Violent Action Recognition using Drone Data

Published in

Deviant Action Recognition Using Drone Data

6 min readOct 30, 2019

Written by Anosh Billimoria and Divyaansh Devarriya

Drone Potential

Drones have been getting a huge backlash for a long time now yet we tend to be amazed by what they can do. For instance, in aerial photography, 3-D mapping, transportation, survey inaccessible lands and simply looking cool.

This project, however, is none of that since we are attempting to tackle a more controversial or let’s say not yet a well-implemented system of making surveillance using drones more commercial and effective. The drone opens vast possibilities of usage and solving various problems in a new way but it still requires a better arsenal of tools to be effective. While we have seen some simple implementations of drones in recording video not every second of footage is informative. But the ones worth evaluating can be easily overlooked by the feature of ‘human error’. It has alarmed many and also discussed at large for some time now that an AI or computer vision aide to the existing system may be the answer. With this project, we try our best to explore a possible solution and a system that contributes to the process of video surveillance.

Requirements

In a nutshell, this endeavor requires techniques of image-video processing and also machine learning, which makes it exciting to work on. While there has been much research performed yet nothing has been concertized which leaves us with a good amount of work which has to be done.

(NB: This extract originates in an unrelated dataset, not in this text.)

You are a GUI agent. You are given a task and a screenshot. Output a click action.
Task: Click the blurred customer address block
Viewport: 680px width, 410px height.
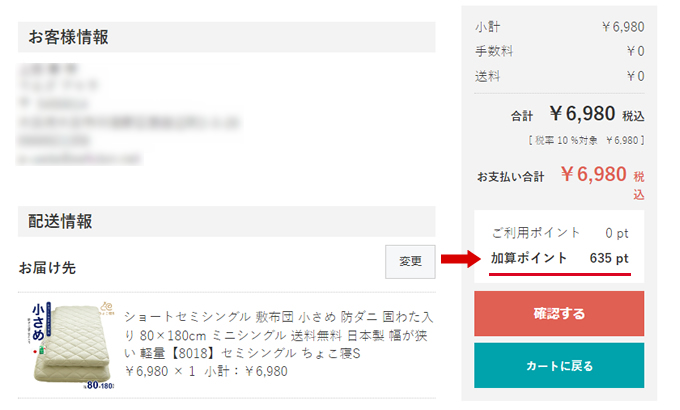128,114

The drone captures video at an uncommon angle and is not in line with the usual human line-of-sight. It is also challenging that a video can be recorded at different heights and ultimately this covers a large area and huge crowds. This project requires time and effort starting from the very first step of data collection which makes it suitable for a capstone project in our penultimate semester at university.

Data Collection

Undoubtedly, we simply have to record a bunch of videos but we ended up paying the price of this assumption after an unfavorable length of time.

Let’s break it down, before any new project you do your research apparently this was maybe only true before our world became so ubiquitously connected and the access to information was as easy as a click of a button. This phenomenon has it’s perks and certainly some downsides, in our context getting all the existing information is possible but with the ever-changing technology and the sheer expanse of it, can overwhelm quite easily. Up until the final days of deadlines, we still found new articles and papers that while didn’t drastically affect the project but would have certainly been helpful if found much earlier in the process.

So just like that initially we collected a bunch of people enacting predefined actions namely (punch, kicks and fall). Our first variation included heights of 2, 5 and 10 meters. The next one involved experimenting with lighting. The camera on a drone is a simple RGB camera and well only imparts a small amount of information. Our research brought us to the state-of-the-art method of pose estimation implemented in an easy to get up and running python + keras (with tensorflow) environment. This acted as our starter code and it has near-perfect execution on large crowds as well.

Initial Approach

To test the ability of the concepts of transfer learning, we used VGG16 network with pre-trained imagenet weights. We added a convolution layer with relu as the activation and softmax in the last layer for 2 classes, namely, punch and kick. The model was able to classify images with good accuracy. But, an action cannot be represented in a single frame and requires an entire sequence of action in multiple frames. It is also worth mentioning that the human key-point data can be more useful in action classification as compared to just an image.

Procedure

The next steps involved clipping and segregation of clips into required actions. All videos were passed into our key-points extraction code, to get the exact key points of each human in the frame. We grouped multiple frames to capture a complete action and labeled them accordingly. The classes were punch, kick, fall and non-violent activity. We initially attempted a novel neural network, but due to a lack of sufficient data for each action, the results weren’t satisfactory. In the meantime, we applied ensemble machine learning models such as Random Forests. We have achieved sufficient accuracy on the limited data we used as shown in Fig 1 and Fig 2 .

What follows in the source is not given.